In an interview with Classic Rock Magazine, Astbury shared his experience in the military and how it shaped his views on war. He stated that although he initially joined for the adventure and to escape his troubled childhood, he soon realized the harsh reality of war and its consequences. This realization would later influence his lyrics in The Cult’s hit song “Love Removal Machine,” which speaks out against the glorification of violence and war.
Ice-T (Body Count)
Ice-T, born Tracy Marrow, is best known for his role as a pioneer of gangster rap. However, before he became a successful rapper and actor, Ice-T served four years in the United States Army. He joined at 17 years old and was stationed in Hawaii where he worked as a squad leader. During his time in the military, Ice-T also served in the 25th Infantry Division and was deployed to Hawaii, Germany, and Egypt.
Ice-T’s experience in the military heavily influenced his music. His album “Body Count” with his band of the same name delves into issues of war, violence, and social injustice. The track “The Winner Loses” is a personal reflection on the effects of war on individuals and society as a whole. Ice-T also often incorporates elements of military imagery and themes in his music, showcasing the impact the military had on his life.
Doug Williams (Eliminate, ex-Origin, ex-Cephalic Carnage)
Doug Williams, also known by his stage name “The Sarge”, is a well-known figure in the death metal and grindcore scenes. But before he was shredding on guitar for bands like Eliminate and Cephalic Carnage, Williams was serving in the United States Army.
In interviews, Williams has spoken about how his military experience influenced his approach to music, stating that it taught him discipline, teamwork, and perseverance. These qualities can be seen in his precise and technical guitar playing as well as his ability to work well with his bandmates.
Maynard James Keenan (Tool)
Maynard James Keenan is the lead vocalist of the progressive metal band Tool.
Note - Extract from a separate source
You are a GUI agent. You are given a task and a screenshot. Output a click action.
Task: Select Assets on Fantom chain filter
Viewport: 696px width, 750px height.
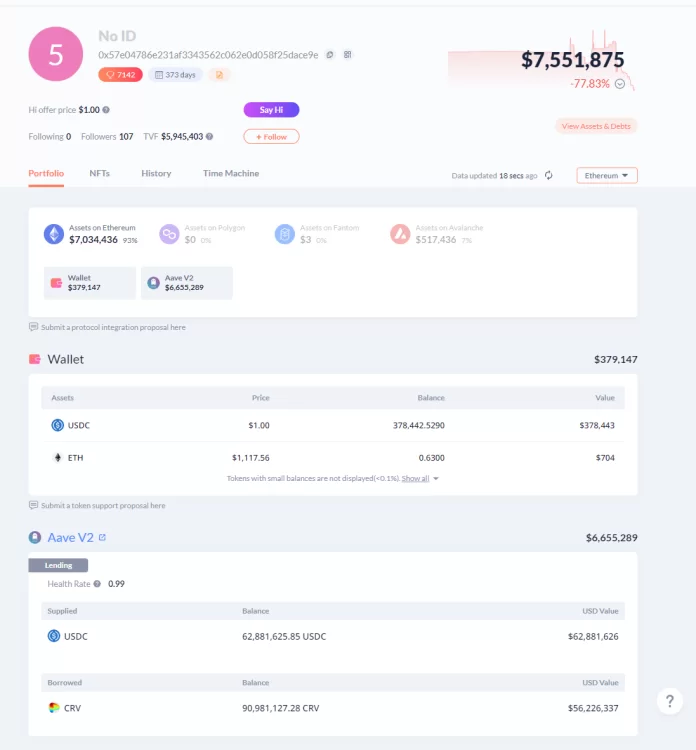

He has also served in the United States Army from 1982 to 1985. Keenan joined the military at a young age, right after graduating high school.
During his time in the army, Keenan was stationed in bases both in the US and overseas. He spent most of his time in Germany, where he was stationed at a nuclear missile silo. This experience had a profound impact on Keenan and would later influence his lyrics and overall outlook on life.
In an interview with Revolver Magazine, Keenan stated that his time in the military helped him understand the consequences of actions and the importance of taking responsibility for one’s choices. He also mentioned how it shaped his thinking and helped him question authority, which is evident in many of Tool’s songs.
Bruce Dickinson (Iron Maiden)
One of the most recognizable voices in metal, Bruce Dickinson, stands out not only for his powerful vocals and energetic stage presence but also for his remarkable background in the British Royal Air Force. Before joining the iconic band Iron Maiden, Dickinson’s journey began with his enlistment in the Territorial Army. Driven by his passion for aviation, he later transferred to the Regular Forces and served as a pilot, immersing himself in the exhilarating world of flight.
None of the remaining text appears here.